Task instructions -> The answer must be every line below that holds the word "agent".

Given data ->
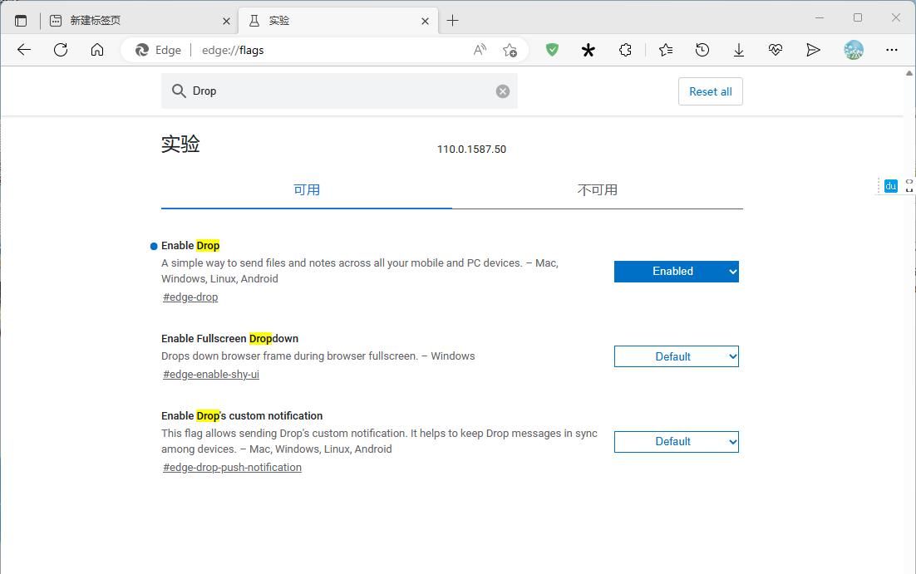Viewport: 916px width, 574px height.
Task: Open the Settings and more menu
Action: pyautogui.click(x=891, y=50)
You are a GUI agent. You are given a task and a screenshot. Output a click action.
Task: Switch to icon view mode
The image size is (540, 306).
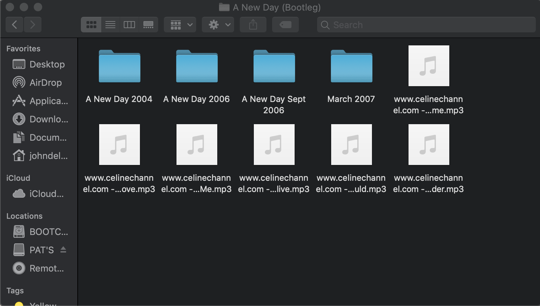[x=91, y=25]
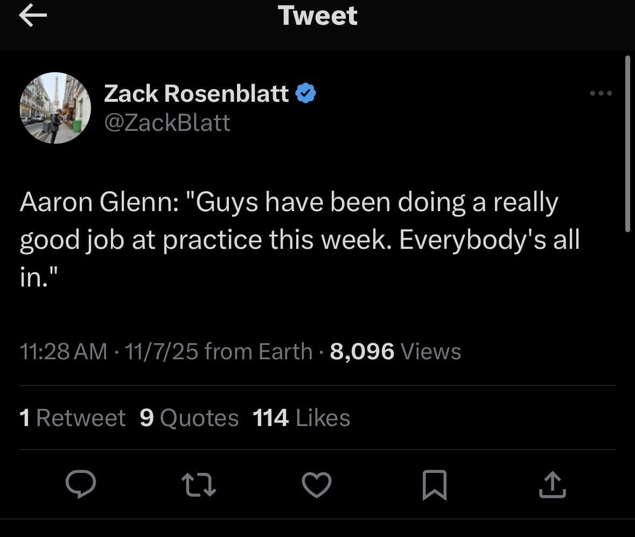This screenshot has height=537, width=635.
Task: Click the 11:28 AM timestamp
Action: (x=63, y=352)
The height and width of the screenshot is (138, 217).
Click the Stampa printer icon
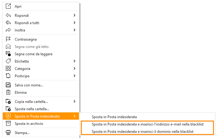(8, 133)
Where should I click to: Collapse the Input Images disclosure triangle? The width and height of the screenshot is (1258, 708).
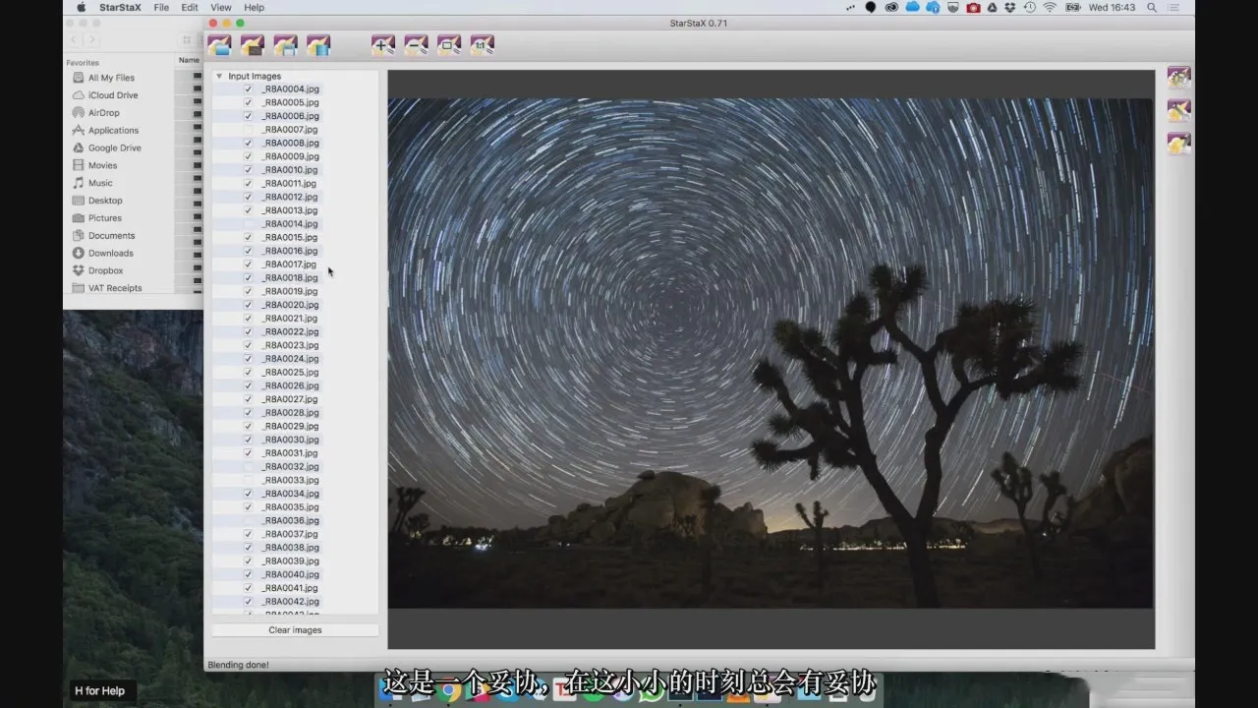coord(219,76)
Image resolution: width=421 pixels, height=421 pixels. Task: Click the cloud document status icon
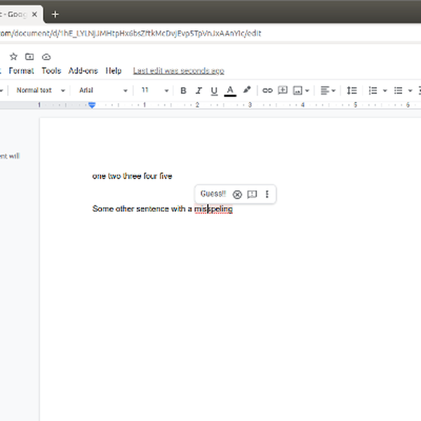pyautogui.click(x=46, y=57)
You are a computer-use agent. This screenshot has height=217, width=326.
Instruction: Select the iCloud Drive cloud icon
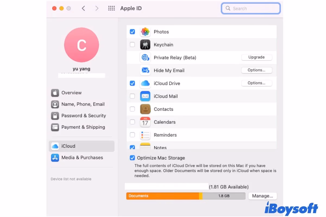click(x=145, y=83)
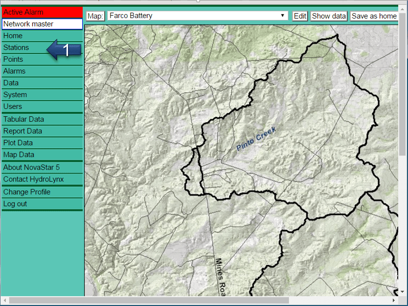This screenshot has height=306, width=408.
Task: Go to Home in sidebar
Action: pyautogui.click(x=13, y=36)
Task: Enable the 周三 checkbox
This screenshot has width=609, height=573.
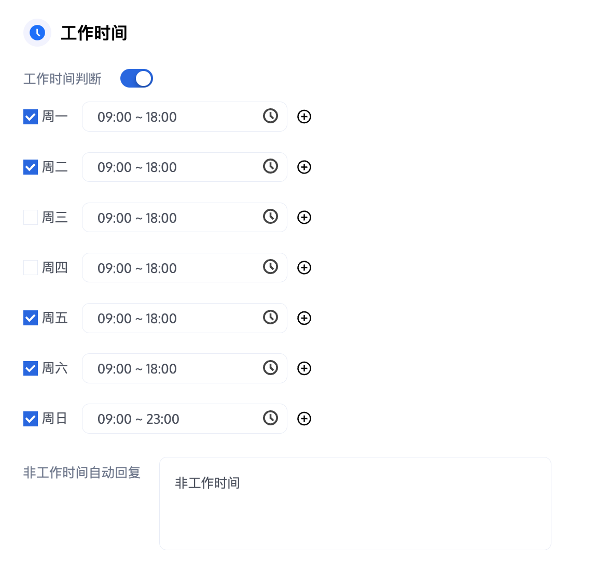Action: click(x=31, y=217)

Solution to this problem ->
You are a GUI agent. You are given a task and a screenshot. Output a click action.
You are a computer-use agent. This screenshot has height=217, width=326.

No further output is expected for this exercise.